Fragmento del documento>
_ _ _ _ _ _ _

Una segunda cuestión que creemos que merece la pena analizar –y más teniendo en cuenta que, como ya se ha explicado, se da tanta relevancia al contenido gráfico– es uno de los mapas que se presentan en cada capítulo, concretamente el que tiene la rúbrica «Partido ganador por circunscripción». Al margen de la clara intención que tienen, a la que no negamos utilidad –dar, de un solo vistazo, una idea clara del resultado electoral–, es evidente, y así lo reconoce el propio trabajo, que sólo aportan una parte de la información. En unas elecciones con una victoria clara –usemos el paradigma, las de 1982–, estos mapas aportan la lectura fiel: un inmenso triunfo socialista correspondido por el rojo en casi todas las provincias. Sin embargo, si nos vamos a las elecciones de 2008, mucho más reñidas, el mapa –con un dominante gris de empate en diecisiete provincias–, otorga escasa información. Finalmente, en el mapa de 2015, la sensación es completamente errónea: el PP ganó ese año en veintiocho provincias, muchas más que el PSOE en 2008, pero su ‘mayoría’ es la más minoritaria de la democracia y el mapa no cuenta la realidad más importante de estos comicios, la irrupción de dos nuevos PAE con una fuerza de más de cinco millones y medio de votos y ochenta y dos escaños –sin contar las ‘confluencias’ de Podemos–. Por supuesto toda esta información está en las restantes tablas y gráficos, además de perfectamente explicada y detallada en el texto, pero de alguna manera, a nuestro entender, priva de utilidad estas figuras concretas.

_ _ _ _ _ _ _

Registros de un conjunto de datos para señalar
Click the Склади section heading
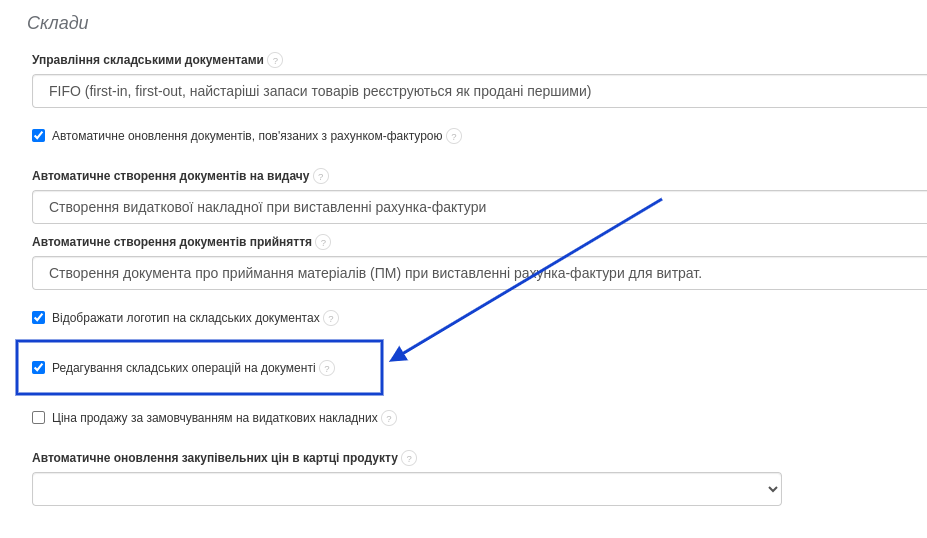Screen dimensions: 927x538 [58, 23]
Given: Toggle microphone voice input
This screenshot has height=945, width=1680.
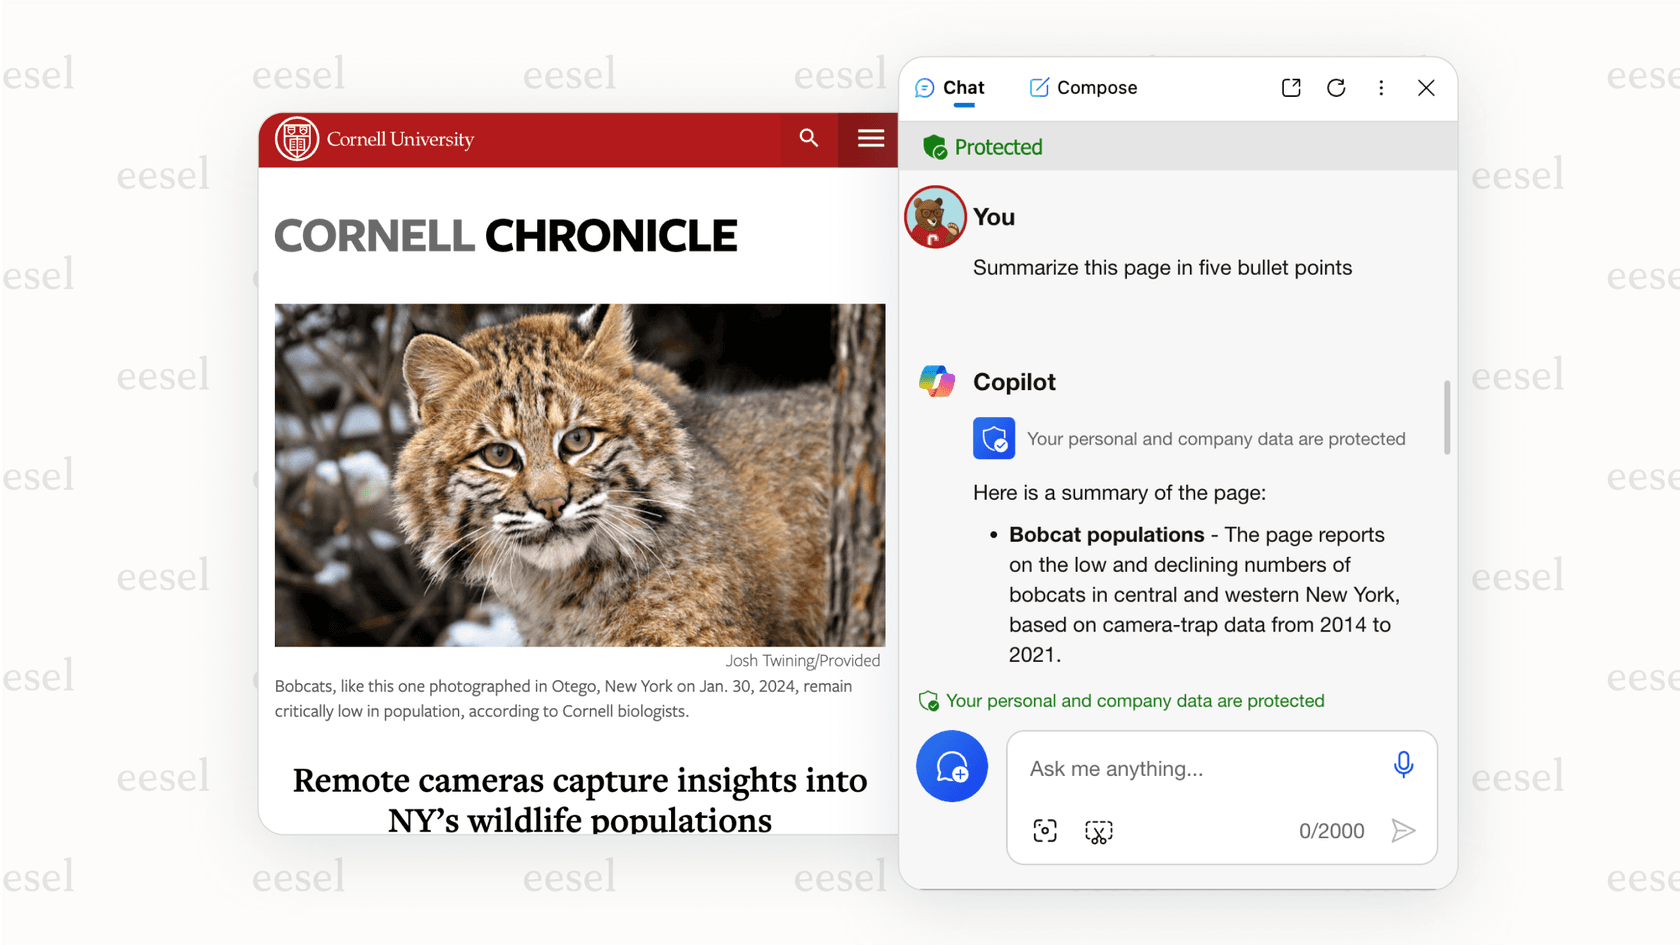Looking at the screenshot, I should pyautogui.click(x=1403, y=764).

_ _ _ _ _ _ _

Detalles del ejercicio>
Según el fragmento sobre los mapas electorales, ¿en cuántas provincias ganó el PP en 2015?

El resultado>
En veintiocho provincias.